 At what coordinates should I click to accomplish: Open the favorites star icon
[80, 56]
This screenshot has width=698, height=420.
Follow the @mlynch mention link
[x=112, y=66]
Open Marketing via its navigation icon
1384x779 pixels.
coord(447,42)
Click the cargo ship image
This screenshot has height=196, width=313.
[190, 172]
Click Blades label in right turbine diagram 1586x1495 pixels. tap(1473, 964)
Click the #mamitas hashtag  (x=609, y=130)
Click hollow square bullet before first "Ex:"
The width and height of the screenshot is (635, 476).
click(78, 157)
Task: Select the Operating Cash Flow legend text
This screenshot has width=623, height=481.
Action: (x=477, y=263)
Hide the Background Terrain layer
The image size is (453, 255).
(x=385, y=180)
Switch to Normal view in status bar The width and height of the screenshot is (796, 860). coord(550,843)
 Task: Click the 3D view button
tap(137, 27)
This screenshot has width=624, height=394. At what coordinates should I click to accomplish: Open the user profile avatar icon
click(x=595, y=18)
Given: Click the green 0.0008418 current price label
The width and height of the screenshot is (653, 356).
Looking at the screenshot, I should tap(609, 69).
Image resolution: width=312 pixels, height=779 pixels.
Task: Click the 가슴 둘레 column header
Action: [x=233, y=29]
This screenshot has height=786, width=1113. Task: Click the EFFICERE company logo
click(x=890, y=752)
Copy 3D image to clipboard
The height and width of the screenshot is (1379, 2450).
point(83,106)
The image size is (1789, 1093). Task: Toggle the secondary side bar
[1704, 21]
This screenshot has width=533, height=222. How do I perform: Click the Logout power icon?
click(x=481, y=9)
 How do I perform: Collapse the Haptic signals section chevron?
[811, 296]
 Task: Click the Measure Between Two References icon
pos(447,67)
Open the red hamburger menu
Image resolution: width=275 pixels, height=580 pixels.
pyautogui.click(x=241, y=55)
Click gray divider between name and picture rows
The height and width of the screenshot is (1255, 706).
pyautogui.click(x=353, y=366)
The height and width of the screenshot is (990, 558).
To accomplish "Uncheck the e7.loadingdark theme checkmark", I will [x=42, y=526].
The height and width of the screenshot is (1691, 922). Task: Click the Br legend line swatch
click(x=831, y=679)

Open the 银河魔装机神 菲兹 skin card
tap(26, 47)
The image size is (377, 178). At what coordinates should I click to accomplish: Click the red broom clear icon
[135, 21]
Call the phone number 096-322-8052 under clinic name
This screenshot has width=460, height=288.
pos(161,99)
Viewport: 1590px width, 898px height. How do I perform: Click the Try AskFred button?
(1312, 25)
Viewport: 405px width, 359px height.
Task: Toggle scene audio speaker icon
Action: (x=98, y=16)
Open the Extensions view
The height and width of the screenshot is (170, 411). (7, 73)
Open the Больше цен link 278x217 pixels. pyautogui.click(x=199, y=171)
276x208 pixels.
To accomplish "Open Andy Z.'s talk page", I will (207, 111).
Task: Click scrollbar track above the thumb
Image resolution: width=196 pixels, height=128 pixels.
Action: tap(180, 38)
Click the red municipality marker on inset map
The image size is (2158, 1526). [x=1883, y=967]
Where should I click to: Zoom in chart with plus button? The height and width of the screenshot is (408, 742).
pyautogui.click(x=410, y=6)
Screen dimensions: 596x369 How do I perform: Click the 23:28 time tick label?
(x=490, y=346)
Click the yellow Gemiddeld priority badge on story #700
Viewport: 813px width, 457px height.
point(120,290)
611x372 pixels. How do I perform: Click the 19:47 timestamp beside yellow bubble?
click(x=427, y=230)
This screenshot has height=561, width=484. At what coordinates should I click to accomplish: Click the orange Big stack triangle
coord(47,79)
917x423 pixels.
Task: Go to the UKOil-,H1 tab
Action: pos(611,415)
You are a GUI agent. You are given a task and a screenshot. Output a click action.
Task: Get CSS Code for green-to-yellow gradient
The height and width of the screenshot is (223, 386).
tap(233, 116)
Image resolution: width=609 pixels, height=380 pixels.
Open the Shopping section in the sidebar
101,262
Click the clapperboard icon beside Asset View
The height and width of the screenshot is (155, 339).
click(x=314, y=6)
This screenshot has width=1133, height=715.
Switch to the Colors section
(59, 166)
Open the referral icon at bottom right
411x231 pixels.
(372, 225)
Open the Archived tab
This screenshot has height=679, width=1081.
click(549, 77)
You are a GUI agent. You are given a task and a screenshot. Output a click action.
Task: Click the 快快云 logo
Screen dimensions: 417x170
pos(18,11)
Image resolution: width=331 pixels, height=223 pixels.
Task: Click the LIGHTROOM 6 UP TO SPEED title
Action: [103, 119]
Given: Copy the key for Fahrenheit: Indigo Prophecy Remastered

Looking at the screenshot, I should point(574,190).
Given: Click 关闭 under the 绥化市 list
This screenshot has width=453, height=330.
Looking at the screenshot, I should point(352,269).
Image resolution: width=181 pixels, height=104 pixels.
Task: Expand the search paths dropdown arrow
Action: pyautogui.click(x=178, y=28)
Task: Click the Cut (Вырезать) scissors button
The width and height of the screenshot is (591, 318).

◆ Your instructions: Retype all the rows above without changing anything.

◆ Solution:
 At what coordinates should I click to accomplish: Open the favorites star icon
[80, 56]
This screenshot has width=698, height=420.
Follow the @mlynch mention link
[x=112, y=66]
Open Marketing via its navigation icon
1384x779 pixels.
coord(447,42)
Click the cargo ship image
This screenshot has height=196, width=313.
[190, 172]
Click Blades label in right turbine diagram 1586x1495 pixels. tap(1473, 964)
Click the #mamitas hashtag  (x=609, y=130)
Click hollow square bullet before first "Ex:"
The width and height of the screenshot is (635, 476).
click(78, 157)
Task: Select the Operating Cash Flow legend text
This screenshot has width=623, height=481.
Action: (x=477, y=263)
Hide the Background Terrain layer
The image size is (453, 255).
(x=385, y=180)
Switch to Normal view in status bar The width and height of the screenshot is (796, 860). coord(550,843)
 Task: Click the 3D view button
tap(137, 27)
This screenshot has width=624, height=394. At what coordinates should I click to accomplish: Open the user profile avatar icon
click(x=595, y=18)
Given: Click the green 0.0008418 current price label
The width and height of the screenshot is (653, 356).
Looking at the screenshot, I should tap(609, 69).
Image resolution: width=312 pixels, height=779 pixels.
Task: Click the 가슴 둘레 column header
Action: [x=233, y=29]
This screenshot has height=786, width=1113. Task: Click the EFFICERE company logo
click(x=890, y=752)
Copy 3D image to clipboard
The height and width of the screenshot is (1379, 2450).
point(83,106)
The image size is (1789, 1093). Task: Toggle the secondary side bar
[1704, 21]
This screenshot has width=533, height=222. How do I perform: Click the Logout power icon?
click(x=481, y=9)
 How do I perform: Collapse the Haptic signals section chevron?
[811, 296]
 Task: Click the Measure Between Two References icon
pos(447,67)
Open the red hamburger menu
Image resolution: width=275 pixels, height=580 pixels.
pyautogui.click(x=241, y=55)
Click gray divider between name and picture rows
The height and width of the screenshot is (1255, 706).
pyautogui.click(x=353, y=366)
The height and width of the screenshot is (990, 558).
To accomplish "Uncheck the e7.loadingdark theme checkmark", I will [x=42, y=526].
The height and width of the screenshot is (1691, 922). Task: Click the Br legend line swatch
click(x=831, y=679)

Open the 银河魔装机神 菲兹 skin card
tap(26, 47)
The image size is (377, 178). At what coordinates should I click to accomplish: Click the red broom clear icon
[135, 21]
Call the phone number 096-322-8052 under clinic name
This screenshot has width=460, height=288.
pos(161,99)
Viewport: 1590px width, 898px height. How do I perform: Click the Try AskFred button?
(1312, 25)
Viewport: 405px width, 359px height.
Task: Toggle scene audio speaker icon
Action: (x=98, y=16)
Open the Extensions view
The height and width of the screenshot is (170, 411). (7, 73)
Open the Больше цен link 278x217 pixels. pyautogui.click(x=199, y=171)
276x208 pixels.
To accomplish "Open Andy Z.'s talk page", I will (207, 111).
Task: Click scrollbar track above the thumb
Image resolution: width=196 pixels, height=128 pixels.
Action: tap(180, 38)
Click the red municipality marker on inset map
The image size is (2158, 1526). [x=1883, y=967]
Where should I click to: Zoom in chart with plus button? The height and width of the screenshot is (408, 742).
pyautogui.click(x=410, y=6)
Screen dimensions: 596x369 How do I perform: Click the 23:28 time tick label?
(x=490, y=346)
Click the yellow Gemiddeld priority badge on story #700
Viewport: 813px width, 457px height.
point(120,290)
611x372 pixels. How do I perform: Click the 19:47 timestamp beside yellow bubble?
click(x=427, y=230)
This screenshot has height=561, width=484. At what coordinates should I click to accomplish: Click the orange Big stack triangle
coord(47,79)
917x423 pixels.
Task: Go to the UKOil-,H1 tab
Action: pos(611,415)
You are a GUI agent. You are given a task and a screenshot. Output a click action.
Task: Get CSS Code for green-to-yellow gradient
The height and width of the screenshot is (223, 386).
tap(233, 116)
Image resolution: width=609 pixels, height=380 pixels.
Open the Shopping section in the sidebar
101,262
Click the clapperboard icon beside Asset View
The height and width of the screenshot is (155, 339).
click(x=314, y=6)
This screenshot has width=1133, height=715.
Switch to the Colors section
(59, 166)
Open the referral icon at bottom right
411x231 pixels.
(372, 225)
Open the Archived tab
This screenshot has height=679, width=1081.
click(549, 77)
You are a GUI agent. You are given a task and a screenshot. Output a click action.
Task: Click the 快快云 logo
Screen dimensions: 417x170
pos(18,11)
Image resolution: width=331 pixels, height=223 pixels.
Task: Click the LIGHTROOM 6 UP TO SPEED title
Action: [103, 119]
Given: Copy the key for Fahrenheit: Indigo Prophecy Remastered

Looking at the screenshot, I should point(574,190).
Given: Click 关闭 under the 绥化市 list
This screenshot has width=453, height=330.
Looking at the screenshot, I should point(352,269).
Image resolution: width=181 pixels, height=104 pixels.
Task: Expand the search paths dropdown arrow
Action: pyautogui.click(x=178, y=28)
Task: Click the Cut (Вырезать) scissors button
The width and height of the screenshot is (591, 318).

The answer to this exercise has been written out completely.